Your assignment:
Return every record in full. Match each one exactly.

*** Opening of Data ***

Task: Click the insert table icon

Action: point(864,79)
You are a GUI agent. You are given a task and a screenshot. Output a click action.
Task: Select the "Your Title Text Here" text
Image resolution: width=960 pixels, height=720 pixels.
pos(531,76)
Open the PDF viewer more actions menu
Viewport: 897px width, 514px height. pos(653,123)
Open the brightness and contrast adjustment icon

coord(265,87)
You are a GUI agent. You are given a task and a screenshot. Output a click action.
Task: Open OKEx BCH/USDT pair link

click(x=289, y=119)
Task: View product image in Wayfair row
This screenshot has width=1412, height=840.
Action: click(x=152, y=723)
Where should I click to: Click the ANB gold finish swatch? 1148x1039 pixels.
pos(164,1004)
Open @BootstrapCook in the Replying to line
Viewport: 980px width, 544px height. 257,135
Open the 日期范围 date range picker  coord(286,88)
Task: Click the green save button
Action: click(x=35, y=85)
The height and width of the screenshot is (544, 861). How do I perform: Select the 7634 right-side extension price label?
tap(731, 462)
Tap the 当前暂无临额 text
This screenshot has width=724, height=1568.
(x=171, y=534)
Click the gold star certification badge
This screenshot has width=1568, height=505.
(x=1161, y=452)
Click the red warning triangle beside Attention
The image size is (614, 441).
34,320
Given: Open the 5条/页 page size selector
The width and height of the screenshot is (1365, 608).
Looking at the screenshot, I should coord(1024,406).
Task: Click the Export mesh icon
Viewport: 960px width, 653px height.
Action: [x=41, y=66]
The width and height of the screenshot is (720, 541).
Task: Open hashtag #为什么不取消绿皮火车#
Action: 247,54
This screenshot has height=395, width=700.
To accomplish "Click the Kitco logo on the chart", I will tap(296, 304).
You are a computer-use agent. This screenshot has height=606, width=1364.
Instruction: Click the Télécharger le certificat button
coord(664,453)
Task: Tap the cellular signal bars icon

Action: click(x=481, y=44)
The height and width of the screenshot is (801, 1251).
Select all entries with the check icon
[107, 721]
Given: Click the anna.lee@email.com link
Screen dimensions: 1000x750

*** Close of Data ***

Written solution:
Task: Click the insert table icon

Action: point(864,79)
You are a GUI agent. You are given a task and a screenshot. Output a click action.
Task: Select the "Your Title Text Here" text
Image resolution: width=960 pixels, height=720 pixels.
pos(531,76)
Open the PDF viewer more actions menu
Viewport: 897px width, 514px height. pos(653,123)
Open the brightness and contrast adjustment icon

coord(265,87)
You are a GUI agent. You are given a task and a screenshot. Output a click action.
Task: Open OKEx BCH/USDT pair link

click(x=289, y=119)
Task: View product image in Wayfair row
This screenshot has width=1412, height=840.
Action: click(x=152, y=723)
Where should I click to: Click the ANB gold finish swatch? 1148x1039 pixels.
pos(164,1004)
Open @BootstrapCook in the Replying to line
Viewport: 980px width, 544px height. 257,135
Open the 日期范围 date range picker  coord(286,88)
Task: Click the green save button
Action: click(x=35, y=85)
The height and width of the screenshot is (544, 861). How do I perform: Select the 7634 right-side extension price label?
tap(731, 462)
Tap the 当前暂无临额 text
This screenshot has width=724, height=1568.
(x=171, y=534)
Click the gold star certification badge
This screenshot has width=1568, height=505.
(x=1161, y=452)
Click the red warning triangle beside Attention
The image size is (614, 441).
34,320
Given: Open the 5条/页 page size selector
The width and height of the screenshot is (1365, 608).
Looking at the screenshot, I should coord(1024,406).
Task: Click the Export mesh icon
Viewport: 960px width, 653px height.
Action: [x=41, y=66]
The width and height of the screenshot is (720, 541).
Task: Open hashtag #为什么不取消绿皮火车#
Action: 247,54
This screenshot has height=395, width=700.
To accomplish "Click the Kitco logo on the chart", I will tap(296, 304).
You are a computer-use agent. This screenshot has height=606, width=1364.
Instruction: Click the Télécharger le certificat button
coord(664,453)
Task: Tap the cellular signal bars icon

Action: click(x=481, y=44)
The height and width of the screenshot is (801, 1251).
Select all entries with the check icon
[107, 721]
Given: Click the anna.lee@email.com link
Screen dimensions: 1000x750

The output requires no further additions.